*Material for this exercise:*
--*--

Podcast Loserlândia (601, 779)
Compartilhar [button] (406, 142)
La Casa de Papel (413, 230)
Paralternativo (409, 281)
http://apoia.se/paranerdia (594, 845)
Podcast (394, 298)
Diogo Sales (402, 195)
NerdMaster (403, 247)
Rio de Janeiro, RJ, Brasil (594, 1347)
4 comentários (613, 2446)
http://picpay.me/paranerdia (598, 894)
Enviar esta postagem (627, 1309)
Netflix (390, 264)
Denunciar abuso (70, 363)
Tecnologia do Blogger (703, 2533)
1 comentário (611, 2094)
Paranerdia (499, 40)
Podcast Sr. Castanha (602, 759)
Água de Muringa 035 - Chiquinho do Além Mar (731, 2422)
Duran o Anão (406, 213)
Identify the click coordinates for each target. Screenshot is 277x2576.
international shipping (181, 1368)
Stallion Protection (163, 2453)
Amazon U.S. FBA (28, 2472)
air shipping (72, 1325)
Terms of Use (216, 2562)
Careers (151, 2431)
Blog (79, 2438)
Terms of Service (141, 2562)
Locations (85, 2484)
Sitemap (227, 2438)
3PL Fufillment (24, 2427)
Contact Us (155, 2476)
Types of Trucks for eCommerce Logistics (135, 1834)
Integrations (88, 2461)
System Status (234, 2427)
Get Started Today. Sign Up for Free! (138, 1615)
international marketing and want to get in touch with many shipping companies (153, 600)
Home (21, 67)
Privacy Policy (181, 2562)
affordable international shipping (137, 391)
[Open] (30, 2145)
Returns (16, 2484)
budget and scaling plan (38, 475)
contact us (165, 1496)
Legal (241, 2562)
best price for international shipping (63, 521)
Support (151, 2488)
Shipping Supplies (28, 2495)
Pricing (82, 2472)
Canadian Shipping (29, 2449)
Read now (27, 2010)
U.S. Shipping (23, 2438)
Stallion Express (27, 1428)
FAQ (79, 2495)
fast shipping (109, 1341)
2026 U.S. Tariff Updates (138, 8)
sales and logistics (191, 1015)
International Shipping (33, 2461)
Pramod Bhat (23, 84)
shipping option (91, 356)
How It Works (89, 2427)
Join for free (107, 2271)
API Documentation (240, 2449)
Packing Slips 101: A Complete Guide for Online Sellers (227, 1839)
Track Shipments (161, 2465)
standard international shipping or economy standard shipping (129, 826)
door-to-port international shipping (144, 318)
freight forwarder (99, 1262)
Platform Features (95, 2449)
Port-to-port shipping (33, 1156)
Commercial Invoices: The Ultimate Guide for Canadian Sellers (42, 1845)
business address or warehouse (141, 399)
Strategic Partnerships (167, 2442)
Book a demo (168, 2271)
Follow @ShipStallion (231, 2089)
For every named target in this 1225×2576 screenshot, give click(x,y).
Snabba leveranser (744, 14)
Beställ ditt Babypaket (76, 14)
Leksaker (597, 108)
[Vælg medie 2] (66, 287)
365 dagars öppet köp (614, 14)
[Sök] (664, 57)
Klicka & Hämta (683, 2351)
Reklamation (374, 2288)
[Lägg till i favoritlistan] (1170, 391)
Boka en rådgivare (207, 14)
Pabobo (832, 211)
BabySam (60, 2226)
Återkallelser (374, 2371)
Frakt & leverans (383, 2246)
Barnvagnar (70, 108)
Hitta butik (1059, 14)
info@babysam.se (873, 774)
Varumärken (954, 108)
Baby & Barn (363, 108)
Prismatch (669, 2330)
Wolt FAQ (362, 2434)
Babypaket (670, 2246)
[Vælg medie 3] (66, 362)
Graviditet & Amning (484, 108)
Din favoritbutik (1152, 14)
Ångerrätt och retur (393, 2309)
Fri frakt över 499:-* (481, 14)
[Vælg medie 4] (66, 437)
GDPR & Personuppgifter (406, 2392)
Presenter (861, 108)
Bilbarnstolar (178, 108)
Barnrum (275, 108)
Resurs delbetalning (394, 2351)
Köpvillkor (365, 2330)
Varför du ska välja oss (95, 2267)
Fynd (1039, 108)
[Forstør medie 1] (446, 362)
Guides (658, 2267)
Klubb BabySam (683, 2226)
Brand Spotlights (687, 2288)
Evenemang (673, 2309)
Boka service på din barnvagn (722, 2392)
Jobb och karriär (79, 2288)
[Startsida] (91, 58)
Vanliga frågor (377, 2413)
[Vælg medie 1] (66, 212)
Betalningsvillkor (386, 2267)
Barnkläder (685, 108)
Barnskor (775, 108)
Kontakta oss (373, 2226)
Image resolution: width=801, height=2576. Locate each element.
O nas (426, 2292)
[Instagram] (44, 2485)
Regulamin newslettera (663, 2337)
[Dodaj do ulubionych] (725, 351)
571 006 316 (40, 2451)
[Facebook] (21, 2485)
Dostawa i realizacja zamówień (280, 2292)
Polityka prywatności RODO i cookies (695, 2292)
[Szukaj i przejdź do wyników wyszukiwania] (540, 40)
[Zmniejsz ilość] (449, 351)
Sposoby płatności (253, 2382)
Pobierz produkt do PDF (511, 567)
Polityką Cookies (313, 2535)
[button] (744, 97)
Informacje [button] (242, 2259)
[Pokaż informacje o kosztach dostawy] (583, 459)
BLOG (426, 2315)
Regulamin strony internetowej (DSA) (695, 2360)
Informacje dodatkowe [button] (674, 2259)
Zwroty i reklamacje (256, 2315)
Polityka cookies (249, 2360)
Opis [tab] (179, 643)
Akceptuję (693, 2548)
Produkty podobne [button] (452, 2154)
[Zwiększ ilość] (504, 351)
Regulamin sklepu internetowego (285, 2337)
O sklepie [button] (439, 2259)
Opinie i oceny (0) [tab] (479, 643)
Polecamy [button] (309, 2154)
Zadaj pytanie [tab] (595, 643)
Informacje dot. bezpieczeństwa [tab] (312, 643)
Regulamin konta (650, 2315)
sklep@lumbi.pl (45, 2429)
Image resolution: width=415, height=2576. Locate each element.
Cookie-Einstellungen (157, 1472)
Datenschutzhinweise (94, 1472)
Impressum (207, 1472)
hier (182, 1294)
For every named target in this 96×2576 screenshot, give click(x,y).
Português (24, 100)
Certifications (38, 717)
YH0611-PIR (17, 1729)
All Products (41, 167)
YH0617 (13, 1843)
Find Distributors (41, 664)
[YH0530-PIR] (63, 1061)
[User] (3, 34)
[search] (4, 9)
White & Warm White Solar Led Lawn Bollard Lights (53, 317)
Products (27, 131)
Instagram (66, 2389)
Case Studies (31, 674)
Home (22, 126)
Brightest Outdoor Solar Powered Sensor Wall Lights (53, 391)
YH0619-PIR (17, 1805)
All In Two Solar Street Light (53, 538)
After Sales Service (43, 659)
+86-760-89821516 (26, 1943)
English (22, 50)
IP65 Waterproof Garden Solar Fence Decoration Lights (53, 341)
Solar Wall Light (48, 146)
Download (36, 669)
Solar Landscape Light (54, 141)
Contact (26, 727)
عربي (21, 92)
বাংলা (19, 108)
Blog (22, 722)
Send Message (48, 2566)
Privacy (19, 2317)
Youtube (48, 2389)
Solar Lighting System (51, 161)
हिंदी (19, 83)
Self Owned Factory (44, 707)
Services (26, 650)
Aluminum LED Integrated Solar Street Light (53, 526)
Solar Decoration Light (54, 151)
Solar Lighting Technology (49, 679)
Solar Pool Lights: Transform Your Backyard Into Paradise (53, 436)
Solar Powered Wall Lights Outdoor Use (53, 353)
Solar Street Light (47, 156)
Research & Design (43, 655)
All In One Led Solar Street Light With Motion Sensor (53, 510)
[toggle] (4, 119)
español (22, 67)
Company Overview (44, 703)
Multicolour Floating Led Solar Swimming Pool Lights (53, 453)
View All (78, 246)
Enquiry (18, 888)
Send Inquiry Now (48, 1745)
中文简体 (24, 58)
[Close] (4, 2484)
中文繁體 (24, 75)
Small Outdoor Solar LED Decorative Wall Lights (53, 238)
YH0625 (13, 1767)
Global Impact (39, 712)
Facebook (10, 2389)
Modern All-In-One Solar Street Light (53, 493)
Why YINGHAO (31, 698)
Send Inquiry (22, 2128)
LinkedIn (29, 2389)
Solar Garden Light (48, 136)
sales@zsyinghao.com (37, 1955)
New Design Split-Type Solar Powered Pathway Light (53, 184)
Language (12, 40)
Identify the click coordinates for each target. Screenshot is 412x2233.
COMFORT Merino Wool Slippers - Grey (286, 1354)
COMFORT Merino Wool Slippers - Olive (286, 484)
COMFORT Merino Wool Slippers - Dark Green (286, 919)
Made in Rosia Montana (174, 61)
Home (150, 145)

--*--

*What you need to do:* Using the entries above, output exactly the lines between the line holding "Snabba leveranser (744, 14)" and the line holding "[Vælg medie 3] (66, 362)", end lines included, and nothing more.

*Solution to this problem:*
Snabba leveranser (744, 14)
Beställ ditt Babypaket (76, 14)
Leksaker (597, 108)
[Vælg medie 2] (66, 287)
365 dagars öppet köp (614, 14)
[Sök] (664, 57)
Klicka & Hämta (683, 2351)
Reklamation (374, 2288)
[Lägg till i favoritlistan] (1170, 391)
Boka en rådgivare (207, 14)
Pabobo (832, 211)
BabySam (60, 2226)
Återkallelser (374, 2371)
Frakt & leverans (383, 2246)
Barnvagnar (70, 108)
Hitta butik (1059, 14)
info@babysam.se (873, 774)
Varumärken (954, 108)
Baby & Barn (363, 108)
Prismatch (669, 2330)
Wolt FAQ (362, 2434)
Babypaket (670, 2246)
[Vælg medie 3] (66, 362)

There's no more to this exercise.